The decision was made during a special meeting in which the commissioners discussed their potential intervention in the lawsuit that alleges the dilution of the Latino vote in the 15th Legislative District in Yakima.

The motion did not pass with two votes in favor and two opposed. It would leave the commission tono longer defend the redistricting maps they drew up during the previous year.

It also resulted in the resignation of the WA Redistricting Commission Chair Sarah Augustine.

In a final statement, Augustine explained why she resigned:

“…this process had now moved into something else, now that the primary action and decisions are made by those outside the Commission, and there is no place for me in it. I have nothing more to contribute.
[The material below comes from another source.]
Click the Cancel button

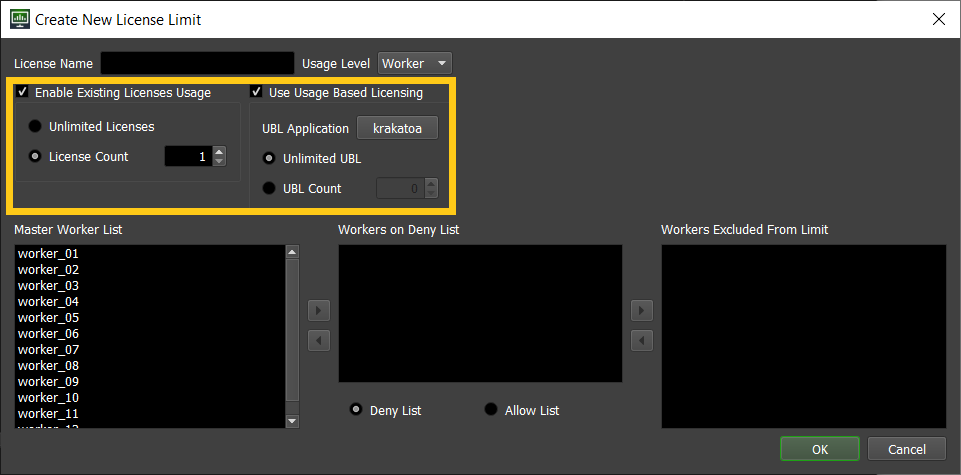(906, 449)
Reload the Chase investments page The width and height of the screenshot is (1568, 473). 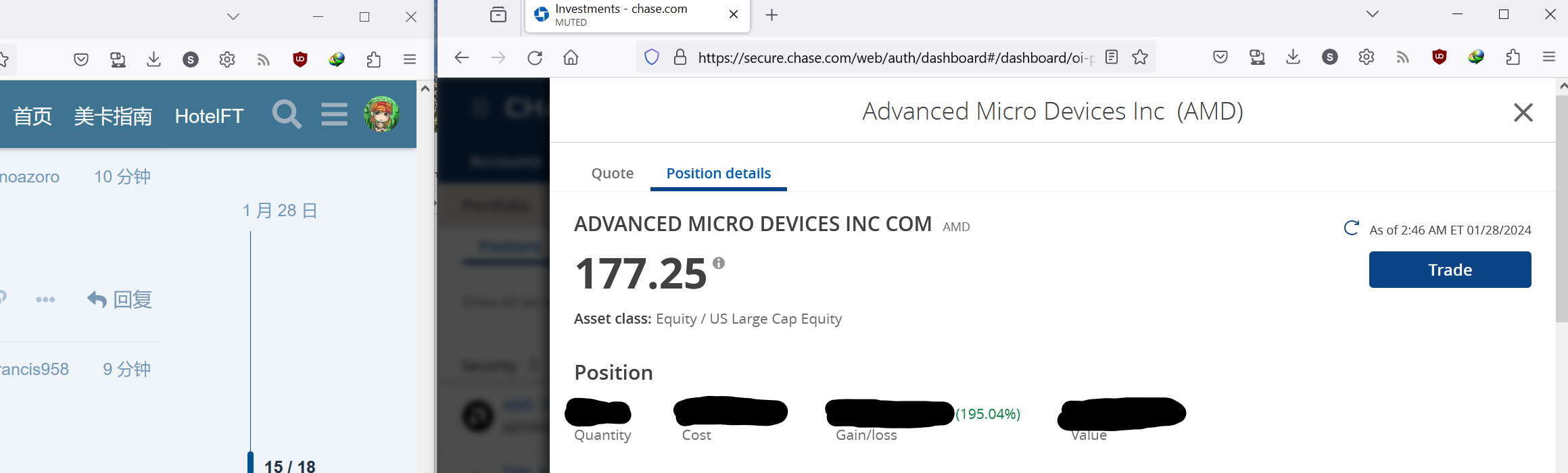point(535,57)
For this reason, effective 5:00 p.m. today, I resign my role as a Chair of the Washington State Redistricting Commission”.

She also said that the state’s actions undermined the commission’s effort to act in the public interest.

“In any mediation, the parties have to commit to a good faith effort and that is not happening here. By failing to defend the redistricting plans agreed to by consensus, state authorities have chosen to undermine the process and dismissed the compromises undertaken in the public interest. These actions effectively put two vulnerable communities against each other in my community and my integrity prevents me from participating in it”.

The commissioners expressed concerns that the Commission is not named as a defendant in the lawsuit. Commissioner Fain also mentioned the failure of Steve Hobbs, Washington Secretary of State, to defend the work of the Commission and the law.

The Federal Lawsuit argues that the recently approved Legislative maps left Hispanic voters at a disadvantage because they split politically active Latino communities in Legislative districts 14 and 15.

In Yakima County, the Hispanic population is now 51 percent, while in Franklin County, it’s 54 percent.